Surveiller IP et appareils pour sécuriser les examens
La surveillance intelligente des adresses IP et des appareils est devenue un pilier de la lutte contre la triche aux examens en ligne. En combinant signaux réseau, logs d’examen et règles d’alerte, vous pouvez repérer les scénarios de fraude les plus sophistiqués.
Publié le 7 juillet 2026
La nouvelle frontière du proctoring : le réseau
Les fraudeurs ne se contentent plus de consulter leurs notes : ils utilisent des dispositifs distants, des machines virtuelles ou des relais réseau pour déléguer l’examen à quelqu’un d’autre. C’est pourquoi les solutions modernes de proctoring intègrent systématiquement :
- la surveillance des adresses IP ;
- l’identification des appareils utilisés ;
- la détection de connexions parallèles et de relais techniques.
Plutôt que de tout miser sur la vidéo, cette approche s’appuie sur des signaux difficiles à maquiller à grande échelle.
Quels signaux IP surveiller ?
Plusieurs indicateurs réseau sont particulièrement utiles :
- IP partagées : plusieurs comptes se connectent depuis la même IP au même moment ;
- géolocalisation incohérente : un étudiant censé être en France apparaît soudainement connecté depuis un autre continent ;
- changements brusques : bascule d’une IP à une autre en plein examen, sans explication technique évidente ;
- plages suspectes : IP associées à des VPN grand public ou à des data centers.
Ces signaux ne prouvent pas à eux seuls la fraude, mais ils justifient une investigation ciblée, surtout lorsqu’ils se combinent avec d’autres anomalies dans les logs d’examen.
Détecter les appareils et configurations anormales
Au-delà de l’IP, l’empreinte de l’appareil (device fingerprint) fournit des informations clés :
- type d’appareil (PC, tablette, smartphone) ;
- système d’exploitation et navigateur ;
- résolutions d’écran et paramètres techniques.

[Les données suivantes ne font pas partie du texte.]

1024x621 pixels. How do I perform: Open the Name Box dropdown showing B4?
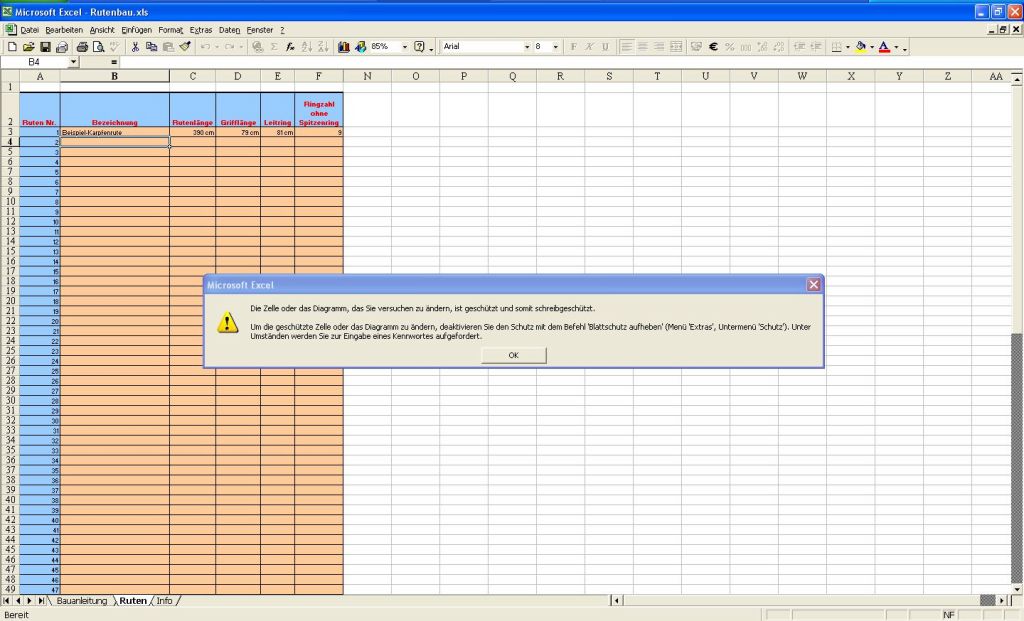click(x=73, y=62)
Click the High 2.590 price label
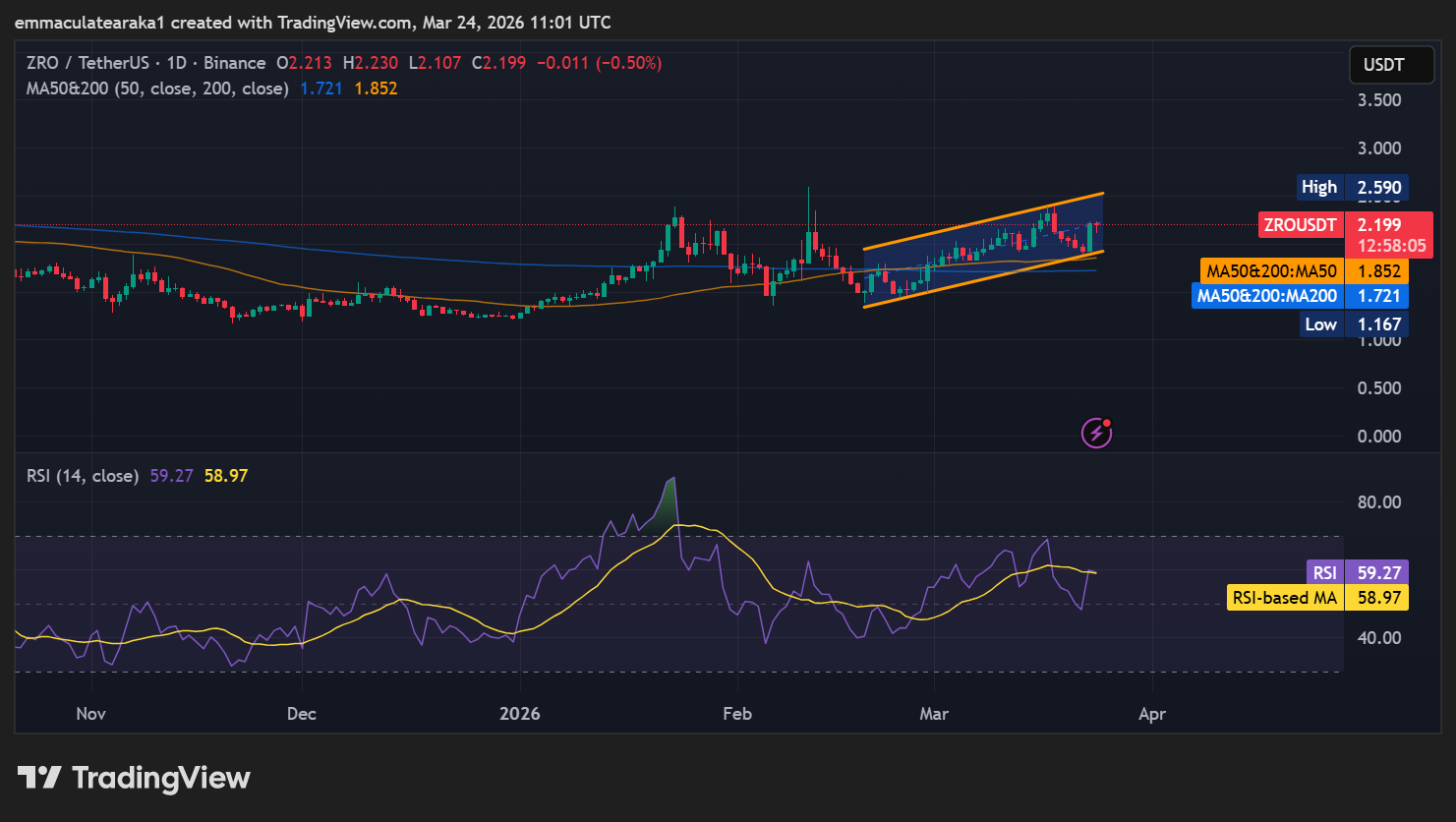 1351,187
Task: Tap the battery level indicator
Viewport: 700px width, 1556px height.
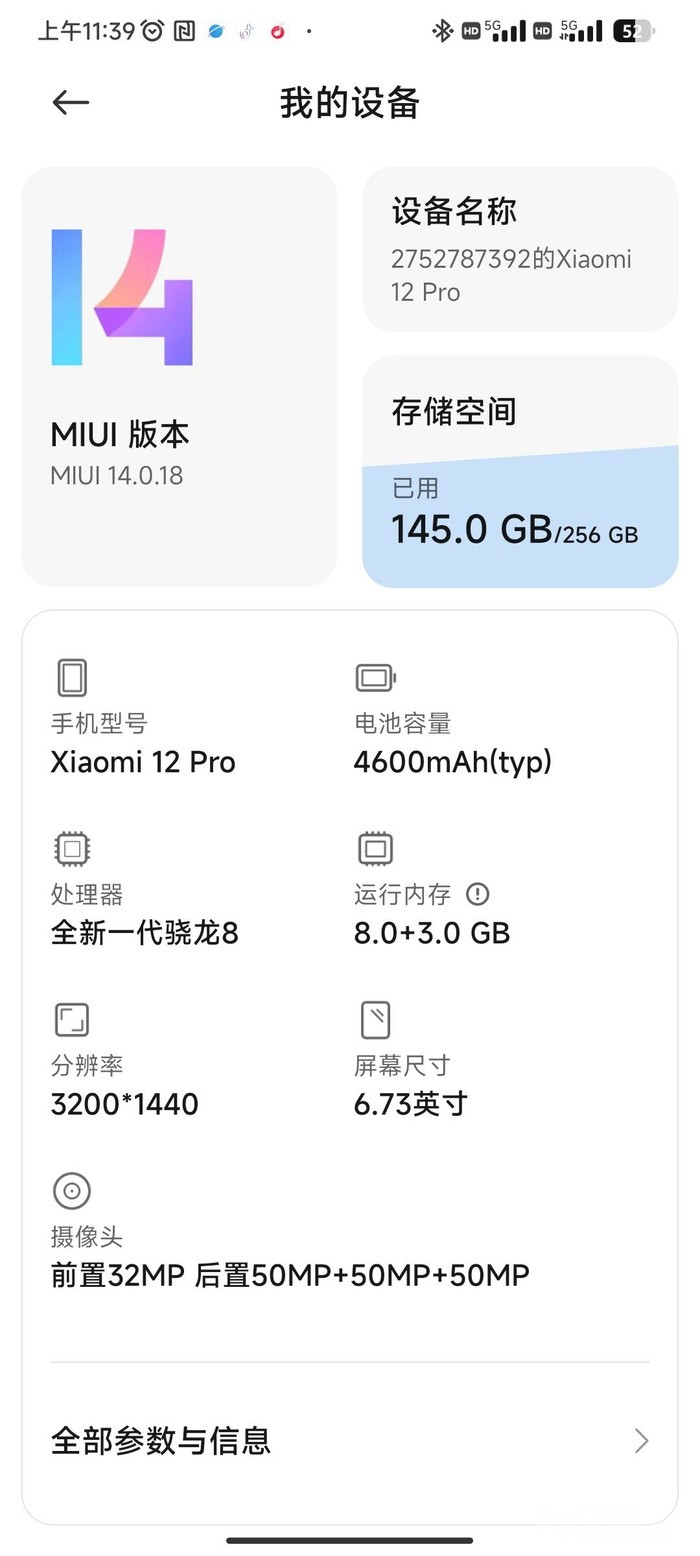Action: pos(632,31)
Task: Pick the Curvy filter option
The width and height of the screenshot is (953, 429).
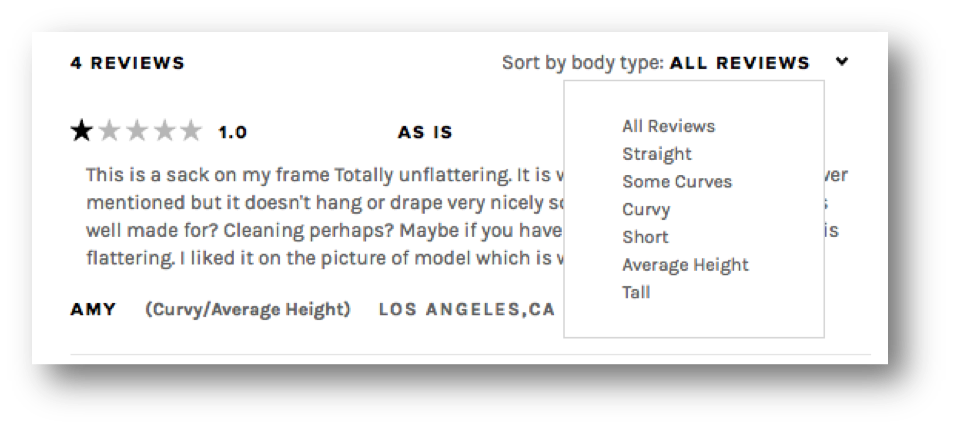Action: [646, 210]
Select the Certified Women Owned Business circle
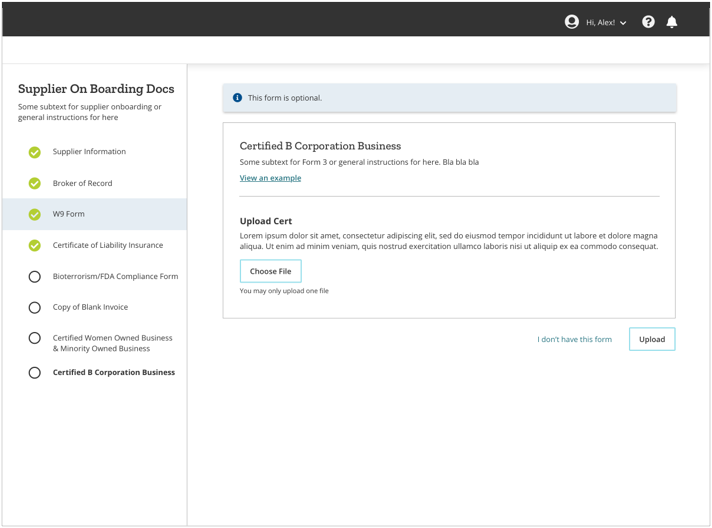Viewport: 712px width, 528px height. point(35,338)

Les scénarios typiques de fraude impliquent :
- un appareil totalement différent de celui utilisé habituellement par l’étudiant ;
- des connexions simultanées depuis deux appareils pour le même compte ;
- des signatures techniques associées à des dispositifs de contrôle à distance.

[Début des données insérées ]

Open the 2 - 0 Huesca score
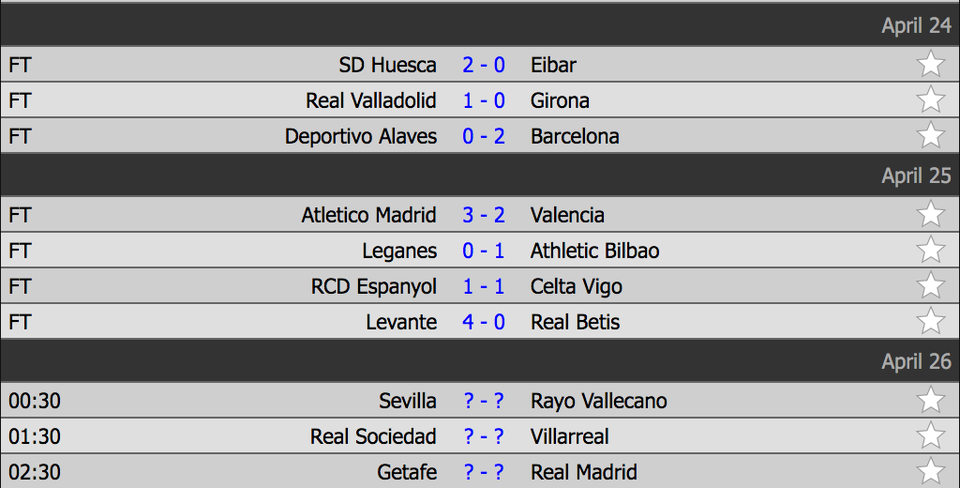Image resolution: width=960 pixels, height=488 pixels. 483,65
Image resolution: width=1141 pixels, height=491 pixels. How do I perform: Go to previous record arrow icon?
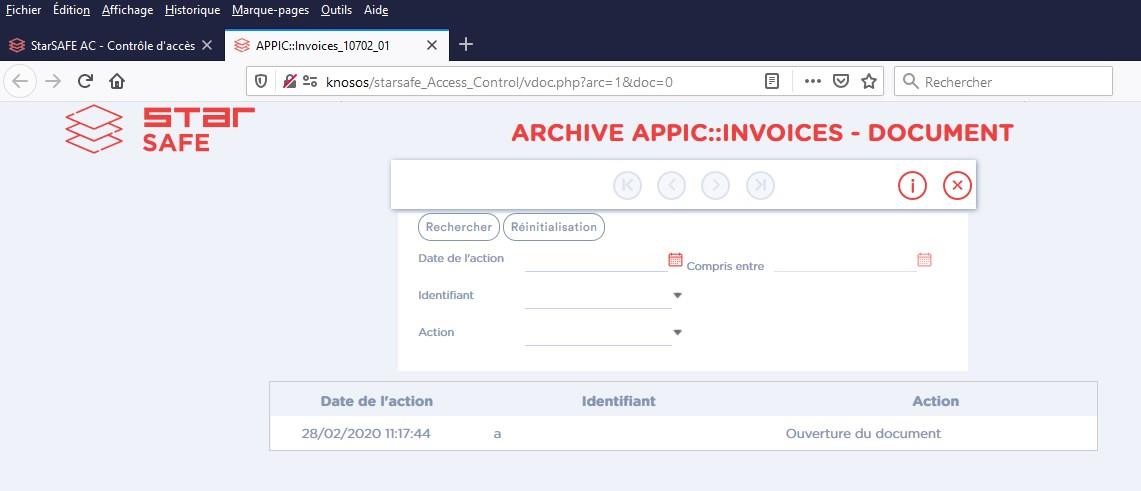[671, 185]
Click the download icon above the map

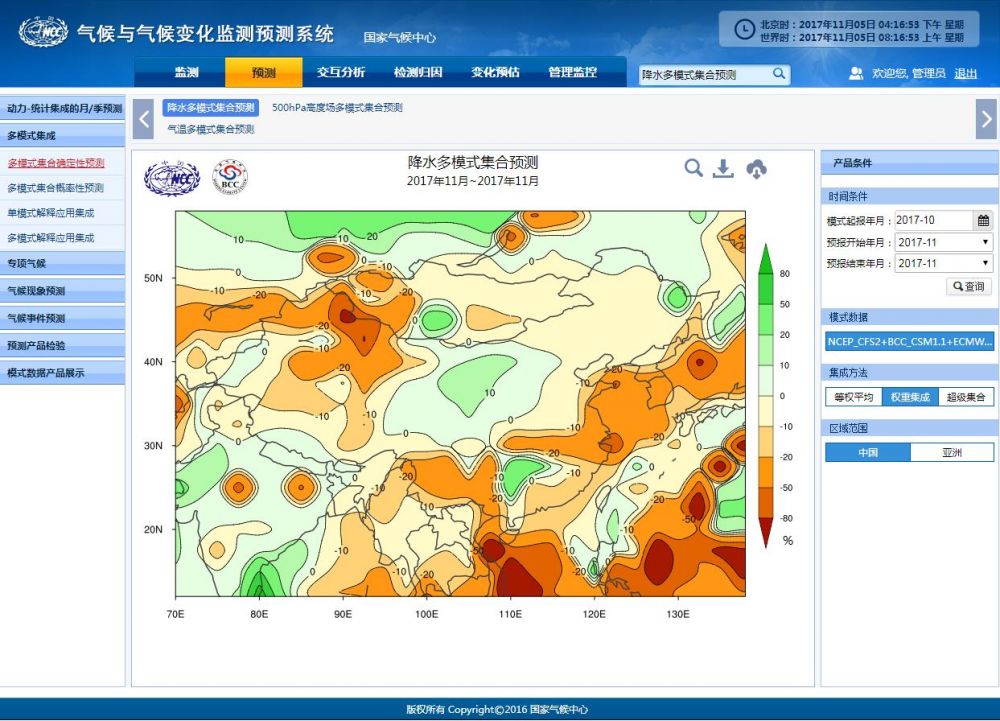point(723,169)
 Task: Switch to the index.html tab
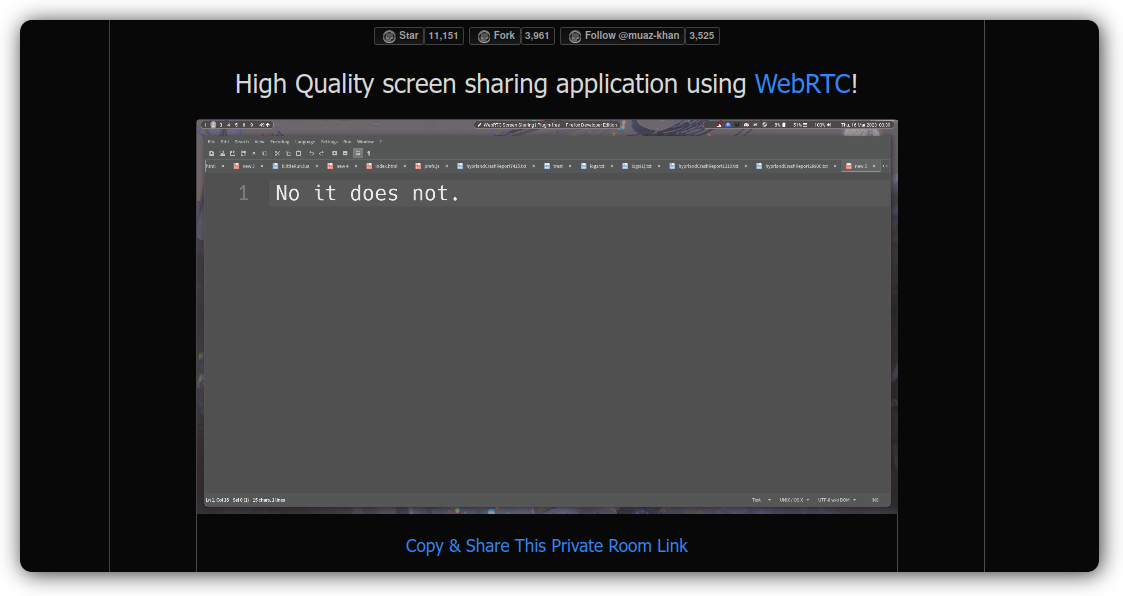pos(386,166)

En suivant ces éléments dans le temps, vous pouvez distinguer un simple changement d’ordinateur d’un schéma d’exploitation plus élaboré.
Combiner signaux réseau et comportementaux
La force de l’approche « signal-based » réside dans la combinaison :
- signaux réseau (IP, géolocalisation, appareils) ;
- signaux comportementaux (temps de réponse, changements d’onglet, séquences de clics) ;
- contexte pédagogique (type d’examen, niveau, historique de l’étudiant).
Par exemple :
- une IP partagée + des temps de réponse quasi identiques entre deux candidats + un score parfait sur les mêmes questions = suspicion élevée ;
- un changement d’IP isolé mais sans anomalie comportementale peut être classé comme risque faible.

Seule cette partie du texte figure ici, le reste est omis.